Nous avions en général terminé vers 17 heures, au plus tard à 18 heures. Mais ce jour-là, les bateaux ne sont pas revenus groupés, certains étaient très en retard. Il y avait eu une brume épaisse toute la journée, ce qui expliquait partiellement cela. Mais surtout, les prises de chaque bateau représentaient trois fois, quatre fois, sa production habituelle. Arrivé 18 heures, nous étions encore très loin d’avoir terminé. Les femmes qui travaillaient à nos côtés nous ont dit : « Avec le nombre qu’on est, on n’y arrivera jamais : il faut de l’aide ! ». L’une d’entre elles est partie à la recherche d’autres femmes qui pourraient nous donner un coup de main : ici une fille ou une belle-fille, là une nièce.
Le travail progressait, mais la soirée avançait. Quelques maris sont venus voir où restait leur épouse. Vers 21 heures, la cabane était pleine de monde. Jo et moi, nous nous activions toujours aux chaudrons, les femmes travaillaient, bien plus nombreuses qu’à l’habitude, les hommes en spectateurs étaient là pour soutenir le moral, le sourire aux lèvres et opinant du bonnet car le sentiment prenait corps parmi tous les présents que ce n’était pas seulement du travail que l’on observait là en quantité considérable, c’était aussi du revenu : on avait pêché dans la journée une tonne de crevettes, et une tonne de crevettes bouquet, cela représentait, une fois vendue, une somme rondelette.
Mis à part les bals, les occasions étaient rares à Houat où les hommes et les femmes se trouvaient rassemblés. À l’église, les hommes étaient d’un côté, les femmes de l’autre, la gent masculine dans le chœur, la gent féminine et les enfants dans la nef. Et là, dans ce hangar où les femmes se démenaient sous le regard approbateur de leur homme à elle et celui intrigué des autres, une tension très inhabituelle montait dans la nuit, suscitée par la joie, la levée d’un tabou, comme pour un Mardi-gras, qui se résoudrait sans aucun doute une fois chacun rentré chez soi.
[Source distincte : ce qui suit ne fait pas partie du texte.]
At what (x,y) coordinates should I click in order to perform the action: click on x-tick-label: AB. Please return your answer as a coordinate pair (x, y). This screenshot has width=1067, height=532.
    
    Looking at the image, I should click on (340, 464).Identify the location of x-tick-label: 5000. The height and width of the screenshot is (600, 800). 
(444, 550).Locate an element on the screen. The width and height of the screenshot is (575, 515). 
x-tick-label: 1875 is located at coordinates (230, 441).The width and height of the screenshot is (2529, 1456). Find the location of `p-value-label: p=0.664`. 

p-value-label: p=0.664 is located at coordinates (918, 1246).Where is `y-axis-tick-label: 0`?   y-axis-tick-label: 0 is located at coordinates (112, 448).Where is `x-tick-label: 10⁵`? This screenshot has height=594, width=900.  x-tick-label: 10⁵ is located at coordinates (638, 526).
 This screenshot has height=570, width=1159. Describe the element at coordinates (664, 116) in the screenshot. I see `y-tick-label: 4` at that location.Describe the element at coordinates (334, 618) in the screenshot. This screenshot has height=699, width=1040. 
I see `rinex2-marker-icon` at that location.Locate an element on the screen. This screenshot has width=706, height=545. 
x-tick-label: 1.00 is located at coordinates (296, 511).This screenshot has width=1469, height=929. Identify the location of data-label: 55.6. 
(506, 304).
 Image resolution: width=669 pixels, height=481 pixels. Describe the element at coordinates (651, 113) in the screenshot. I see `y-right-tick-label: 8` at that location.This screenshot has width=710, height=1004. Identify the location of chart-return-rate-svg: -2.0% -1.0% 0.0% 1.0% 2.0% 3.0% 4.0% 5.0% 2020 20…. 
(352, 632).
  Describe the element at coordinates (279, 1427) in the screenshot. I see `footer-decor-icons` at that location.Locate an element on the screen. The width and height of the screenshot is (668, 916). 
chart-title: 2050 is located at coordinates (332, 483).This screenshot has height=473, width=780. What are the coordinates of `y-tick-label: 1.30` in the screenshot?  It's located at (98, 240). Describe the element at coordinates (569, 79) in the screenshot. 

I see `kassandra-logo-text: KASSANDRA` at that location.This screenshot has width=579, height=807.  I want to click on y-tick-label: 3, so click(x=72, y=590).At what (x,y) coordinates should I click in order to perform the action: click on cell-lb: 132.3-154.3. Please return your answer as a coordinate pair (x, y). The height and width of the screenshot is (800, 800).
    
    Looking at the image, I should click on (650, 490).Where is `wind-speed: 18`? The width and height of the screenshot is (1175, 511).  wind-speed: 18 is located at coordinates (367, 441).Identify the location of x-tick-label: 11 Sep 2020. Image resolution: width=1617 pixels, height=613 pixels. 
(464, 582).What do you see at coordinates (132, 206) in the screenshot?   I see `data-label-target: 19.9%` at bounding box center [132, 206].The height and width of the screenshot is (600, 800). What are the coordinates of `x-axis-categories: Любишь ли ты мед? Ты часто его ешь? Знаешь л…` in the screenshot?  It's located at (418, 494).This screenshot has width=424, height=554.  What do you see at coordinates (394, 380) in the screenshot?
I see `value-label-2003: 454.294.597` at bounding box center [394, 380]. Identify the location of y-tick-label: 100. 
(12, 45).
À l’approche de minuit, quelques hommes sont sortis, ils sont allés réveiller l’épicier et sont revenus avec des bouteilles de champagne, et quand la dernière crevette a été rangée dans la dernière caissette de polystyrène expansé, les bouchons ont sauté !
Tout le temps que j’étais à Houat, le travail que j’ai fait à la pêche a été bénévole. Je bénéficiais d’une bourse du Fonds National (belge) de la Recherche Scientifique, et c’est de cela que je vivais. Quand j’allais en mer, je recevais au retour, comme tous les participants à la pêche, la godaille : une petite part des prises, l’équivalent d’un ou deux repas. Mais le lendemain du « Jour de la tonne », Jo est venu me voir et il m’a dit, me fixant d’un œil torve : « Ce serait très mal compris de tout le monde ici que tu refuses d’être payé pour le travail que t’as abattu hier ! ». Comme il avait l’air menaçant, je n’ai pas insisté, et j’ai empoché ma paie.
La « fête de la crevette » a eu lieu quelques mois plus tard, avant que les touristes n’arrivent, pour qu’on soit encore entre nous. Il existe une photo où l’on me voit, avec quelques autres, entonnant sur le podium de la salle paroissiale, le « Chant de la crevette », écrit pour l’occasion.